Passage to read
The present invention generally relates to an automated luminaire, specifically to the configuration and control of the linear movement of lenses within such a luminaire and discloses simplified means to provide a controlled and repeatable friction or dampening on the movement of such a lens without introducing an opportunity for jamming or sticking of the lens movement. While in the examples the slide system facilitates or guides the linear movement of lenses, the system is also contemplated to move other types of lighting or optical modulating or generating components in an automated luminaire.
FIG. 5 illustrates a plan view of an embodiment of the lens slide 200 invention used to control the movement of a lens assembly 100 along the optical axis 101 of an automated luminaire. Lens 102 is rigidly attached to a lens carrier 104. Lens carrier 104 rides on a rail 112 such that lens carrier 104 may slide along rail 112 and lens 102 may be positioned as desired along the optical axis through connection 114 with belt 116. Belt connection 114 is moved by the rotation of driven pulley 108 and runs on idler 110. Rail 112 may typically be round in cross section although other cross sections are possible as known in the art and the invention is not so limited. Although the illustrated system uses a belt drive to move the lens carrier the invention is not so limited and other movement systems well known in the art including but not limited to worm drives, shaft drives, gear drives, cam drives, linkage drives may be utilized without departing from the spirit of the invention. Different drive systems have different advantages and disadvantages with respect to speed, hysteresis, smoothness of motion, cost etc.

The tasks
1. From the luminaire passage, extract the part that opens with the words containing "The present invention" and closes with "in an automated luminaire.".
2. In the luminaire passage, what shape is the cross section of rail 112 typically said to be?
3. Which movement systems does the luminaire passage name as alternatives to the belt drive?
The data that comes next has no connection to the luminaire passage.

Supplied information
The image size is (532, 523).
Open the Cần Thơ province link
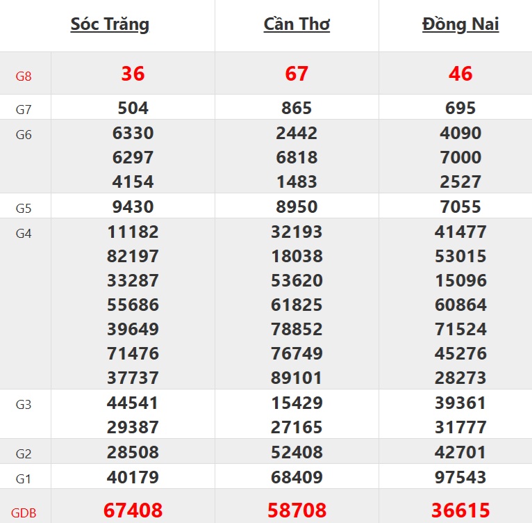[297, 24]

Per-task outputs
1.
The present invention generally relates to an automated luminaire, specifically to the configuration and control of the linear movement of lenses within such a luminaire and discloses simplified means to provide a controlled and repeatable friction or dampening on the movement of such a lens without introducing an opportunity for jamming or sticking of the lens movement. While in the examples the slide system facilitates or guides the linear movement of lenses, the system is also contemplated to move other types of lighting or optical modulating or generating components in an automated luminaire.

2. Round.

3.
- Worm drives
- Shaft drives
- Gear drives
- Cam drives
- Linkage drives